Consider the guitar moment. Nobody told the group not to sing. Nobody said anything unkind. The phone didn't even end up recording. But the possibility was enough. The mere presence of a device capable of capturing and broadcasting an off-key rendition of "Wagon Wheel" to an audience of strangers was sufficient to collapse the moment from a participatory one into a spectatorial one.³ We went from campfire to concert hall in the time it takes a screen to light up. And the thing about concert halls is nobody expects you to sing along.
The sociologist Erving Goffman spent his career thinking about this kind of thing, though he died in 1982 and never had to contend with Instagram Stories. His big idea, laid out in The Presentation of Self in Everyday Life, was a theatrical metaphor for social behavior: we perform different versions of ourselves for different audiences, and we do this constantly, and it's not dishonest so much as it is the basic grammar of being a person among other people.⁴ He divided the social world into "front stage" and "backstage" regions. Front stage is where you perform: the job interview, the dinner party, the carefully worded email. Backstage is where you prepare, recover, experiment, fail, practice, scratch yourself, say the dumb thing, try the weird voice, and generally exist without an audience evaluating the performance.
The distinction mattered to Goffman because both regions were necessary for healthy social functioning. You cannot be perpetually on stage. Nobody can. The backstage is where you metabolize your experiences, process your failures, calibrate your next attempt. It's where you learn to be a person by being a bad version of one first, in relative safety, before taking the improved version public.

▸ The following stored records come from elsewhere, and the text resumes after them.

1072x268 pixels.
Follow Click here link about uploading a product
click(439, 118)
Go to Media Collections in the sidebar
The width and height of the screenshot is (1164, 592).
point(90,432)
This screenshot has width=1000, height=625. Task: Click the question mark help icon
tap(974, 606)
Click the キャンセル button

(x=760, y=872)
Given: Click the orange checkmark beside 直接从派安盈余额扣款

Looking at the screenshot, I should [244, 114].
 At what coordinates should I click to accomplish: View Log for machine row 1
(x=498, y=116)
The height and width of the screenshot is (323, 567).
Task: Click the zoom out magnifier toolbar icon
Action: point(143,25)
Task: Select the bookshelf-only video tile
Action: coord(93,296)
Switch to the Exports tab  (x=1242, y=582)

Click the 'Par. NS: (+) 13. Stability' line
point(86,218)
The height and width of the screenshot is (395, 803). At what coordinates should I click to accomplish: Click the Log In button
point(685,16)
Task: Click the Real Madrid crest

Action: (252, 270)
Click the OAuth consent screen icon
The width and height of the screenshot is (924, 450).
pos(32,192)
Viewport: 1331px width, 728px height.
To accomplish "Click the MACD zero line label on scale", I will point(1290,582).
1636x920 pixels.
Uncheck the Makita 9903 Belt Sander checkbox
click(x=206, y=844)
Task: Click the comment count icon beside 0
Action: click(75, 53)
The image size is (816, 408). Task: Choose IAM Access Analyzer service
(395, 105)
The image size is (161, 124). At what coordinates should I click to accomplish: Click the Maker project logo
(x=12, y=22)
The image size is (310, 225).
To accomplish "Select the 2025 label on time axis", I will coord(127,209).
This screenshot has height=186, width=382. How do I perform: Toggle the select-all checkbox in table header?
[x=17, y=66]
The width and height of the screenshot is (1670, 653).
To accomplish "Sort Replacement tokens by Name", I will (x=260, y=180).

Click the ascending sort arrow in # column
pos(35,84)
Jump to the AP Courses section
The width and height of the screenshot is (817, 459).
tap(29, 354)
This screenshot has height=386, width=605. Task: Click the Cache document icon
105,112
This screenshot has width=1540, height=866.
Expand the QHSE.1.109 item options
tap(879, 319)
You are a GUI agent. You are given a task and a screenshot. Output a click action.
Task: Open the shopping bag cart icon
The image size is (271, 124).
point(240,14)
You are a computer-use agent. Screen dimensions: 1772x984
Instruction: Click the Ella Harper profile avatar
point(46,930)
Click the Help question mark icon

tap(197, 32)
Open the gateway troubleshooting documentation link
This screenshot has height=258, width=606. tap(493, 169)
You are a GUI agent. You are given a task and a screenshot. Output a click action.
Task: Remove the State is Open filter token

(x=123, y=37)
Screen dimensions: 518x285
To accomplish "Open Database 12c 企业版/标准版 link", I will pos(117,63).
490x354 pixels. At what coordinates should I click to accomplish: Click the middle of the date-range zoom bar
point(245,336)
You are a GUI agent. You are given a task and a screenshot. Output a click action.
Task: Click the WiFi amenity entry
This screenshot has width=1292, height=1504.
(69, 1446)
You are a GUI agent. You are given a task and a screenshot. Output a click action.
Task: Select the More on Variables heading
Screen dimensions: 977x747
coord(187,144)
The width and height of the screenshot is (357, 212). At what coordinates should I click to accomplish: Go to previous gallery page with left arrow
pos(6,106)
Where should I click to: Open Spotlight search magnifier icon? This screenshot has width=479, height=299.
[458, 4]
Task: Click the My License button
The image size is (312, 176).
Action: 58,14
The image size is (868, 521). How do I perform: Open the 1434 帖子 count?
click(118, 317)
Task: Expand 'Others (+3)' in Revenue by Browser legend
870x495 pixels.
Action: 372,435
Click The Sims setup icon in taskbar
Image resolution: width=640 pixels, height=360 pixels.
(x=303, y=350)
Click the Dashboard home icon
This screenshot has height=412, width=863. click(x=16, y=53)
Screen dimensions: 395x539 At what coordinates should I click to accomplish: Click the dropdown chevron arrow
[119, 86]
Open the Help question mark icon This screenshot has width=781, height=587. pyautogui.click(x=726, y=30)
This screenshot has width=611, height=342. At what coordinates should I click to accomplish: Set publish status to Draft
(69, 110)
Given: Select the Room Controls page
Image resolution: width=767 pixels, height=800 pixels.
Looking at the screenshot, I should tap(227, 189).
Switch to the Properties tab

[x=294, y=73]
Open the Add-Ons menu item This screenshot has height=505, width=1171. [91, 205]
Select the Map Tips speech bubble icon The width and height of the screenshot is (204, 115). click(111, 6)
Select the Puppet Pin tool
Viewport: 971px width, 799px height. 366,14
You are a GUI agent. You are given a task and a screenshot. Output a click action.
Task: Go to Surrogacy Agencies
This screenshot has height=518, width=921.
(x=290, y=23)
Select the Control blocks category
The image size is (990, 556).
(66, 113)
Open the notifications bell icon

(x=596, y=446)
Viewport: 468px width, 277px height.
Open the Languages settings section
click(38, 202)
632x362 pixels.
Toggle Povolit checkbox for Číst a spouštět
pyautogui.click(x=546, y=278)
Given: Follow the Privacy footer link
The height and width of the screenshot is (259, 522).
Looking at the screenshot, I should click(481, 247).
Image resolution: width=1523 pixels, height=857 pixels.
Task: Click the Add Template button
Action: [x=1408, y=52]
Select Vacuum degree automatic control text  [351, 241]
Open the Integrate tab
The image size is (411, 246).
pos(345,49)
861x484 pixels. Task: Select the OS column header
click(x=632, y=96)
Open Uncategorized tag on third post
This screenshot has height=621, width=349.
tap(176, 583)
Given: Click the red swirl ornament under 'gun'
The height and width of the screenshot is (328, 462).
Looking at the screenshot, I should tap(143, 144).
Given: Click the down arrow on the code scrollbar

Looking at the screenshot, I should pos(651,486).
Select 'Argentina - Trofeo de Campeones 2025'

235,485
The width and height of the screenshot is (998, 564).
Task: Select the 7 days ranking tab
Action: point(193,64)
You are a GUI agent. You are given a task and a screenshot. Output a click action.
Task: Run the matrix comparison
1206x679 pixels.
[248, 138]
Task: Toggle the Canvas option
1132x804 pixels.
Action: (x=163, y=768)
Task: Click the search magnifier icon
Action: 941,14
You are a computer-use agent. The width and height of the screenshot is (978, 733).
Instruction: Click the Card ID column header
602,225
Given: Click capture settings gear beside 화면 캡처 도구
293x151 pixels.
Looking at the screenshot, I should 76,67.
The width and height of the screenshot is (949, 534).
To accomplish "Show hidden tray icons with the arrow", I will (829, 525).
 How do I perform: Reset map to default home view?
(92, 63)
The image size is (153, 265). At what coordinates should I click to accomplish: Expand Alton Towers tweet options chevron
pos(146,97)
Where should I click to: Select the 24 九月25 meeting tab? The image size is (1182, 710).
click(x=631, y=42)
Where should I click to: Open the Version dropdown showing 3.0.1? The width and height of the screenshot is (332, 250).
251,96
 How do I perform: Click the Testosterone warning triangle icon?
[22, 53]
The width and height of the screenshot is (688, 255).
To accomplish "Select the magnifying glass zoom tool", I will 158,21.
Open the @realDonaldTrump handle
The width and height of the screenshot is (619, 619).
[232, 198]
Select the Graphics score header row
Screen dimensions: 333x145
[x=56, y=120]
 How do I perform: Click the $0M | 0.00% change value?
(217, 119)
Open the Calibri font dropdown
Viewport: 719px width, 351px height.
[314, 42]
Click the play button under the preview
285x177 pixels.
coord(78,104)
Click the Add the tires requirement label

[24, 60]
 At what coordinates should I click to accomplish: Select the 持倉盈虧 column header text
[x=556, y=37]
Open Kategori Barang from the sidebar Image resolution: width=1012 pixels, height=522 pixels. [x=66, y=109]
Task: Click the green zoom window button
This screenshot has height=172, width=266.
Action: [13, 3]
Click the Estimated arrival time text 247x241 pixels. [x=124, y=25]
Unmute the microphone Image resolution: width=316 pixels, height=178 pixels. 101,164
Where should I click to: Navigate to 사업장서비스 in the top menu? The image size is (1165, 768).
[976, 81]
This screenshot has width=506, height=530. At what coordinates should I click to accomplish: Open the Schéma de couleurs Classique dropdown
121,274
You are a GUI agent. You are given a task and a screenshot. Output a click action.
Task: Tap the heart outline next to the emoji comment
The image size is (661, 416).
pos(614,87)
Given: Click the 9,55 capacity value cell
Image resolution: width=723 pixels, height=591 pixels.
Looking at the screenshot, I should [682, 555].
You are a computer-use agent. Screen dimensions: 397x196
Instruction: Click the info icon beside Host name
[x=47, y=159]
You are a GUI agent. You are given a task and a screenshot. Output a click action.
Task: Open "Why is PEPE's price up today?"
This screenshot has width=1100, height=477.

Here is what I think has happened, and I want to be careful about how I say it because it sounds alarmist and I'm wary of sounding alarmist:⁵ the backstage has been almost entirely eliminated from public life. Not by governments. Not by some centralized surveillance apparatus. By us. By each other. By the four billion tiny cameras we carry in our pockets and the platforms built to receive and redistribute whatever those cameras capture.
Michel Foucault wrote about Jeremy Bentham's panopticon, the theoretical prison design where a single guard in a central tower could observe every cell, and the inmates, never knowing when they were being watched, would begin to regulate their own behavior automatically.⁶ The genius of the design (if you can call it genius, and Foucault had complicated feelings about whether you could) was in the fact the guard didn't even need to be there. The possibility of observation was sufficient. Inmates internalized the gaze. They became their own wardens.
We have built this, except instead of a tower with a single watchful eye, we have billions of towers, and the guard is everyone, and the prison is every room.
I realize this sounds dramatic. I want to be proportionate about it. Nobody is being imprisoned. The consequences of being observed singing badly at a backyard gathering are not equivalent to the consequences of institutional surveillance. I know this.⁷ But there's a version of the panopticon argument whose implications are not about punishment at all but about something subtler: the flattening of behavior. The slow, ambient pressure toward safety. The way people in observed environments converge toward the mean, become more predictable, shed their eccentricities, file down whatever might snag on the attention of someone with a phone and an opinion.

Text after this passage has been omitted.